Lauren S. Hughes, MD, MPH, MSc
The MHCDS assignments are practical, applicable, and they impact how I think about my work every day.
I am a family physician and a health policy researcher who informs policy change at the local, state, and federal levels. I currently serve as State Policy Director for the Farley Health Policy Center at the University of Colorado Anschutz Medical Campus, a nonpartisan research and translation organization. Roughly 25% of my time is devoted to clinical work and the other 75% to policy, mentoring, and administration at the Center.
In addition to my work, I also serve as the Chair of the American Board of Family Medicine and on the Board of Directors for the Rural Health Redesign Center, where we think deeply about success and outcomes in rural health care delivery and how to structure and implement a global budget payment model, different than the current fee for service model, to make great care available and sustainable outside of our major population centers.
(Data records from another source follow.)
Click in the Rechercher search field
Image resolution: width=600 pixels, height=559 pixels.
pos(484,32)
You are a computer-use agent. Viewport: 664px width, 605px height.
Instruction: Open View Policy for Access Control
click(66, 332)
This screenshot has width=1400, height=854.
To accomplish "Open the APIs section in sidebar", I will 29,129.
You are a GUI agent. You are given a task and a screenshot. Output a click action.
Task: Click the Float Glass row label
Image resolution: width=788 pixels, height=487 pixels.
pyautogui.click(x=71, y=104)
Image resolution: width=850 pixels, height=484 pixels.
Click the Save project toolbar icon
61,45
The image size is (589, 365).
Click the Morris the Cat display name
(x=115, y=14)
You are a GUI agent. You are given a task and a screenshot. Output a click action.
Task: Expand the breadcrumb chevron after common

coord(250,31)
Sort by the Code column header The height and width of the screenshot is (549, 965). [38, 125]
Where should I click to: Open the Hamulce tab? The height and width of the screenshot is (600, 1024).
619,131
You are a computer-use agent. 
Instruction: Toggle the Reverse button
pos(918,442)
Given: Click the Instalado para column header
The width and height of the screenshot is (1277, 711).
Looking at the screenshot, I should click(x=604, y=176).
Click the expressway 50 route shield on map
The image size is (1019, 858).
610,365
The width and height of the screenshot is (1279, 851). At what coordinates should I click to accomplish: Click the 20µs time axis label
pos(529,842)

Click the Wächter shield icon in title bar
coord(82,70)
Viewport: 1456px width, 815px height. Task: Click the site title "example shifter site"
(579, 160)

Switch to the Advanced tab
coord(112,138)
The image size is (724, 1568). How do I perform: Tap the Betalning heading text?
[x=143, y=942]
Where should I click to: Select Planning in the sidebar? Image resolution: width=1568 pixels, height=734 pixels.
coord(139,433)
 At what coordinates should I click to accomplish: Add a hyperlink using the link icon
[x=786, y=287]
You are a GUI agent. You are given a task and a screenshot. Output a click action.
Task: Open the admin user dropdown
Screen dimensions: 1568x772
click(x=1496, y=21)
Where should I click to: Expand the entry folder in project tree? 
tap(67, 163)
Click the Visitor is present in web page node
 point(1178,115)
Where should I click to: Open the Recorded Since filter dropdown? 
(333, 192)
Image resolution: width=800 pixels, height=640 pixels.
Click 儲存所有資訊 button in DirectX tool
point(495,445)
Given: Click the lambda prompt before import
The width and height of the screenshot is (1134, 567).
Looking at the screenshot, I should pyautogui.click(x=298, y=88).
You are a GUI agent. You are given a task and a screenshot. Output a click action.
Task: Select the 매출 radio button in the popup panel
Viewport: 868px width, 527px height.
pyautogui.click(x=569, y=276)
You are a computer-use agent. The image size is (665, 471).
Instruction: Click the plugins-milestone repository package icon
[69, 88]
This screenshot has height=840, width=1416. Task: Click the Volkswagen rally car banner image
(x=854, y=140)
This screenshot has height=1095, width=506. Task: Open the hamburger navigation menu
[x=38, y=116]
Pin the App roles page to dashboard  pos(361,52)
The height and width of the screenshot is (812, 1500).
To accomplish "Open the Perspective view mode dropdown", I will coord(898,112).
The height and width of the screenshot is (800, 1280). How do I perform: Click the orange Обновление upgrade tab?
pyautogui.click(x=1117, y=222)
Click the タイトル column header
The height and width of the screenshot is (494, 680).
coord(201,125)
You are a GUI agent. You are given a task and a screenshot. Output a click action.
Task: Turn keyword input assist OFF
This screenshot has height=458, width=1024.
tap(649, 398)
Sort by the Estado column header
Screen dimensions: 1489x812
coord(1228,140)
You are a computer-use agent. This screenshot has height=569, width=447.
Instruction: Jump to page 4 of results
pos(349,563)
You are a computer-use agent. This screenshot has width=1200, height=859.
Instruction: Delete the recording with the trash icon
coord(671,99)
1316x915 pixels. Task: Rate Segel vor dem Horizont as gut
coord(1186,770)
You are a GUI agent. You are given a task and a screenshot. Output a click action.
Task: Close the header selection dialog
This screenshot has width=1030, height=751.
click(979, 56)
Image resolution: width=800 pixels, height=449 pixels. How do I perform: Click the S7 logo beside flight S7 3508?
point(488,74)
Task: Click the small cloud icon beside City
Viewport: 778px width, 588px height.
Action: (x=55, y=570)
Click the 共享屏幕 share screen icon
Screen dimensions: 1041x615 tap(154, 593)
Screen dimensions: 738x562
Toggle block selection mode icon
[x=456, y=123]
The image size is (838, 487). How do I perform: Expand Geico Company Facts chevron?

When I'm not working, I have many outside interests including travel, photography, hiking, camping, and visiting national parks.
Why did you take the MHCDS program?
I've been trained in a wide variety of skills, but I needed exposure to business concepts, human centered innovation, and population health - specifically around risk stratification. The curriculum was exactly what I needed. I also want to expand my own opportunities in entrepreneurship and leadership, so I am updating and expanding my own skillset and personal network of connections.
What is the best thing about MHCDS - so far?
Many things come immediately to mind. The first are my classmates. Getting to know my colleagues and their interests has been personally enriching and the breadth of diversity among us helps all of us grow tremendously as leaders.
The professors have been some of the most engaging and enriching of my entire (substantial) student career. I love the way that we're taught case-based methodology. It really gets you thinking outside of the ways that I've learned as a physician, a public health professional, and a researcher.
The assignments are practical, applicable, and they impact how I think about my work every day. The integration and coordination across the curriculum are also fantastic. It's great that people like Professor Argenti will bring up a topic that he knows was covered by another faculty member in the residential six months ago. Those touchbacks underscore the thinking and teamwork that goes into the curriculum and the teaching model.
How have you been able to apply your learnings?
I've been particularly grateful for the Finance and Accounting coursework. I serve on several boards of directors, so I am now much better prepared to fulfill those roles having completed that course. Professor Stockton did an amazing job of teaching those important concepts. I am better equipped to proactively engage with the financial health of these organizations, ask tough questions, and help set strategy across the clinical, operational, and financial domains.